[Opening Entries provided section]
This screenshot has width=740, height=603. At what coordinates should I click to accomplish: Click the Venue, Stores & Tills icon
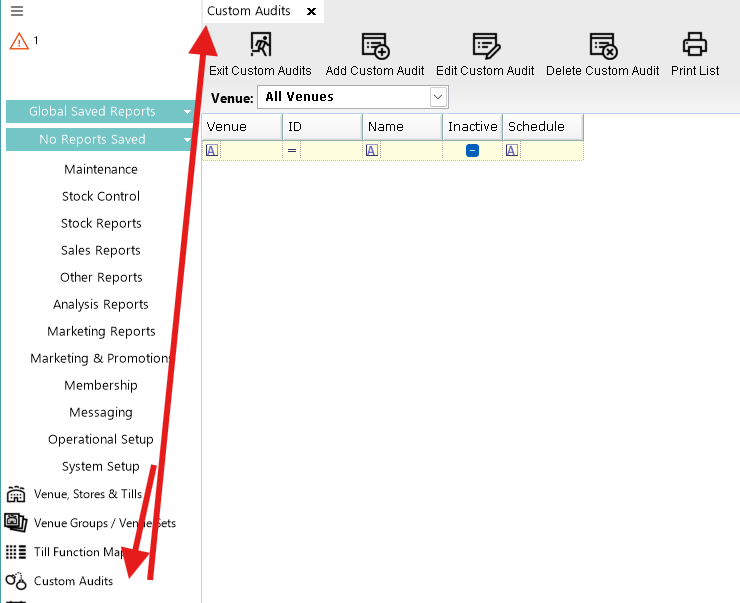point(16,494)
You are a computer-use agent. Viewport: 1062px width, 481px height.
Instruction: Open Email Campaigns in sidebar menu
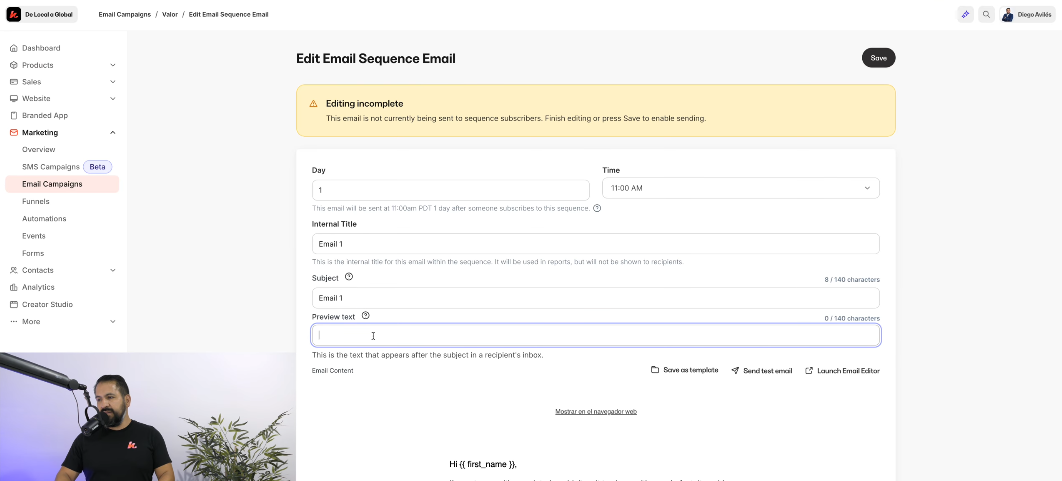tap(52, 184)
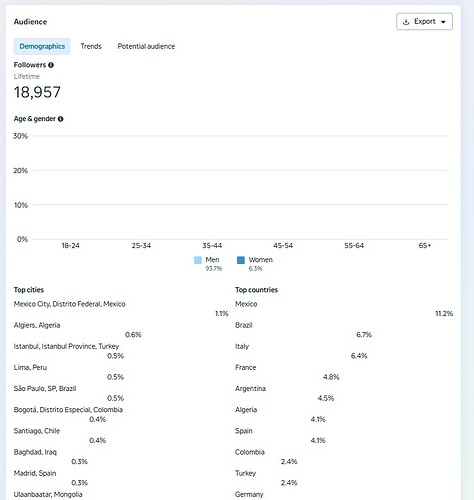Click Mexico in Top countries list
Image resolution: width=474 pixels, height=500 pixels.
pos(246,304)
[Closing Entries provided section]
Reproduce the records exactly, images excluded.

This screenshot has width=740, height=603. At what coordinates should I click to accomplish: Click the Venue, Stores & Tills icon
point(16,494)
You are a computer-use agent. Viewport: 1062px width, 481px height.
Instruction: Open Email Campaigns in sidebar menu
tap(52, 184)
Click Mexico in Top countries list
Image resolution: width=474 pixels, height=500 pixels.
pos(246,304)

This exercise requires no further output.